Expected (Fisher) information matrix: \[
\mathbf{E}[- \nabla^2 L(\theta)].
\]
2 Newton’s method
Newton’s method was originally developed for finding roots of nonlinear equations \(f(\mathbf{x}) = \mathbf{0}\) (KL 5.4).
Newton’s method, aka Newton-Raphson method, is considered the gold standard for its fast (quadratic) convergence \[
\frac{\|\mathbf{\theta}^{(t+1)} - \mathbf{\theta}^*\|}{\|\mathbf{\theta}^{(t)} - \mathbf{\theta}^*\|^2} \to \text{constant}.
\]
Idea: iterative quadratic approximation.
Taylor expansion around the current iterate \(\mathbf{\theta}^{(t)}\)\[
L(\mathbf{\theta}) \approx L(\mathbf{\theta}^{(t)}) + \nabla L(\mathbf{\theta}^{(t)})^T (\mathbf{\theta} - \mathbf{\theta}^{(t)}) + \frac 12 (\mathbf{\theta} - \mathbf{\theta}^{(t)})^T [\nabla^2L(\mathbf{\theta}^{(t)})] (\mathbf{\theta} - \mathbf{\theta}^{(t)})
\] and then maximize the quadratic approximation.

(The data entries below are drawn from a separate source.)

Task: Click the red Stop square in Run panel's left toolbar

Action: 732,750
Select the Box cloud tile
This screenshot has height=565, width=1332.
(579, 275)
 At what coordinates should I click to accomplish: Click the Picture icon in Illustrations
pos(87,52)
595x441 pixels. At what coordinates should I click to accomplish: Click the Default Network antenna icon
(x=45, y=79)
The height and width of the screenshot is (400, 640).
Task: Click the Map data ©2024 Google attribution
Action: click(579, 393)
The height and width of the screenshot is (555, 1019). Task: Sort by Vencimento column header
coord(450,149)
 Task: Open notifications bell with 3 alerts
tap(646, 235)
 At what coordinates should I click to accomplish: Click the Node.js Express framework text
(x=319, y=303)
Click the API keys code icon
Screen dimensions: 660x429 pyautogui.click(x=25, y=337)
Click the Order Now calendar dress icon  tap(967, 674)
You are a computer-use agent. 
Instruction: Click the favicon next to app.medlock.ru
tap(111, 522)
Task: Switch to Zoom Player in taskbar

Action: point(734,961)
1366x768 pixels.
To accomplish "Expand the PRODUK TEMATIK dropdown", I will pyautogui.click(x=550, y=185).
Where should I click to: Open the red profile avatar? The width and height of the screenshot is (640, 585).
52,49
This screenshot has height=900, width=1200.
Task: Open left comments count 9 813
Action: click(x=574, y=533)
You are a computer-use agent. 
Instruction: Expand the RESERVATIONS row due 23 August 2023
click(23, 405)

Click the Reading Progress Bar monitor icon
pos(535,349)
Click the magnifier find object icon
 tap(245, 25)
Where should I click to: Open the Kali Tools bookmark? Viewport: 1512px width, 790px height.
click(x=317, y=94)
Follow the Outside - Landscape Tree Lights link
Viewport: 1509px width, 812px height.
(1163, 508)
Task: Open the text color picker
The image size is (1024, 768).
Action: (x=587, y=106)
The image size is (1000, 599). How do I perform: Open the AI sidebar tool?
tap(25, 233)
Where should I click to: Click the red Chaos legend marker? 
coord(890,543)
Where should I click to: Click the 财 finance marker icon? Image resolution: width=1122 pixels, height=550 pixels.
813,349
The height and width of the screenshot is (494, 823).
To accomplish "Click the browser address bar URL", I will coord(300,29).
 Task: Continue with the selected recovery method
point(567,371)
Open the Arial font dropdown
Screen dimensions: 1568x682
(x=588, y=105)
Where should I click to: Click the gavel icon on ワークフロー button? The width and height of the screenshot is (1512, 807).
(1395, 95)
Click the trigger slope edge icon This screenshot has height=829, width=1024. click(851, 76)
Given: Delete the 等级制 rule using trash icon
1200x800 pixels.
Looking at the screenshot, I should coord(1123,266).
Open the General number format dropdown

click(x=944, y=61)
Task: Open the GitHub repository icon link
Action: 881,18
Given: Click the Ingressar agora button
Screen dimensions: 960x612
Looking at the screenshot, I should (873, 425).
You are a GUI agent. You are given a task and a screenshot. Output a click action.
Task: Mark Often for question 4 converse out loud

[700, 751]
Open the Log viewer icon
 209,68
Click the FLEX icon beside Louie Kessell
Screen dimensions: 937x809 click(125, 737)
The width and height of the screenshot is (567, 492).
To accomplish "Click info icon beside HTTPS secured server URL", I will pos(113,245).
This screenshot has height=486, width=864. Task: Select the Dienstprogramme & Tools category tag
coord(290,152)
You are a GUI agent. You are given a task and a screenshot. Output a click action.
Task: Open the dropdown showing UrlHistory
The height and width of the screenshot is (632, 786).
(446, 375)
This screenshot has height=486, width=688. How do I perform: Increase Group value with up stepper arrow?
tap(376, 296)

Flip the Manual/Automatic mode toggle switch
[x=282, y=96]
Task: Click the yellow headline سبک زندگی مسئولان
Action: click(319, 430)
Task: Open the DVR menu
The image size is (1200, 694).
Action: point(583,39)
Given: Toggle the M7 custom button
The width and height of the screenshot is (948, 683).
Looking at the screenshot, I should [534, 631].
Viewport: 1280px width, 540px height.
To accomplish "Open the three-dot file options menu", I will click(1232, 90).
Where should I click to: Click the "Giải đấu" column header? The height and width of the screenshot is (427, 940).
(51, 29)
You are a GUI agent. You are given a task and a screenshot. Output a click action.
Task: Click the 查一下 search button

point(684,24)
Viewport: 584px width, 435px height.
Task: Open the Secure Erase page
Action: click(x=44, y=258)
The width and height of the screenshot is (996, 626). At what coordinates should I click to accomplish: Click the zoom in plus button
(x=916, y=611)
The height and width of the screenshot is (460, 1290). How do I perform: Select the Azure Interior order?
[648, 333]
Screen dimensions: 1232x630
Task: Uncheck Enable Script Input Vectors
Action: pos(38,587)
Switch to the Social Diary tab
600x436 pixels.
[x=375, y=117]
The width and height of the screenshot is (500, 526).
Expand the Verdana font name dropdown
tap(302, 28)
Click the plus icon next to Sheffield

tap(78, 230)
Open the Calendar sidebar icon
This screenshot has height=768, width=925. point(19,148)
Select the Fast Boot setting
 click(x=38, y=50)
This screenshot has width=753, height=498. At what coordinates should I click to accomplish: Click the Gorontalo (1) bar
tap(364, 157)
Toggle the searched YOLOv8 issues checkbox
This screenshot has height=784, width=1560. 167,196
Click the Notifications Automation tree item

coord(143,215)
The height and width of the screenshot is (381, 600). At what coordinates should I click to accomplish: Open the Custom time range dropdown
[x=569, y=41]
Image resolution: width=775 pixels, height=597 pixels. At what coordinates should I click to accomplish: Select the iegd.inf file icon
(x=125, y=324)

To maximize the quadratic function, we equate its gradient to zero \[
\nabla L(\theta^{(t)}) + [\nabla^2L(\theta^{(t)})] (\theta - \theta^{(t)}) = \mathbf{0}_p,
\] which suggests the next iterate \[
\begin{eqnarray*}
\theta^{(t+1)} &=& \theta^{(t)} - [\nabla^2L(\theta^{(t)})]^{-1} \nabla L(\theta^{(t)}) \\
&=& \theta^{(t)} + [-\nabla^2L(\theta^{(t)})]^{-1} \nabla L(\theta^{(t)}).
\end{eqnarray*}
\] We call this naive Newton’s method.
Stability issue: naive Newton’s iterate is not guaranteed to be an ascent algorithm. It’s equally happy to head uphill or downhill. Following example shows that the Newton iterate converges to a local maximum, converges to a local minimum, or diverges depending on starting points.
usingPlots; gr()usingLaTeXStrings, ForwardDifff(x) =sin(x)df = x -> ForwardDiff.derivative(f, x) # gradientd2f = x -> ForwardDiff.derivative(df, x) # hessianx =2.0# start point: 2.0 (local maximum), 2.75 (diverge), 4.0 (local minimum)titletext ="Starting point: $x"anim =@animatefor iter in0:10 iter >0&& (global x = x -d2f(x) \df(x)) p = Plots.plot(f, 0, 2π, xlim=(0, 2π), ylim=(-1.1, 1.1), legend=nothing, title=titletext) Plots.plot!(p, [x], [f(x)], shape=:circle) Plots.annotate!(p, x, f(x), text(latexstring("x^{($iter)}"), :right))endgif(anim, "./tmp.gif", fps =1);
[ Info: Saved animation to /Users/huazhou/Documents/github.com/ucla-biostat-257/2023spring/slides/23-newton/tmp.gif
Remedies for the instability issue:
approximate \(-\nabla^2L(\theta^{(t)})\) by a positive definite \(\mathbf{A}\) (if it’s not), and
line search (backtracking).
Why insist on a positive definite approximation of Hessian? By first-order Taylor expansion, \[
\begin{eqnarray*}
& & L(\theta^{(t)} + s \Delta \theta^{(t)}) - L(\theta^{(t)}) \\
&=& L(\theta^{(t)}) + s \cdot \nabla L(\theta^{(t)})^T \Delta \theta^{(t)} + o(s) - L(\theta^{(t)}) \\
&=& s \cdot \nabla L(\theta^{(t)})^T \Delta \theta^{(t)} + o(s) \\
&=& s \cdot \nabla L(\theta^{(t)})^T [\mathbf{A}^{(t)}]^{-1} \nabla L(\theta^{(t)}) + o(s).
\end{eqnarray*}
\] For \(s\) sufficiently small, right hand side is strictly positive when \(\mathbf{A}^{(t)}\) is positive definite. The quantity \(\{\nabla L(\theta^{(t)})^T [\mathbf{A}^{(t)}]^{-1} \nabla L(\theta^{(t)})\}^{1/2}\) is termed the Newton decrement.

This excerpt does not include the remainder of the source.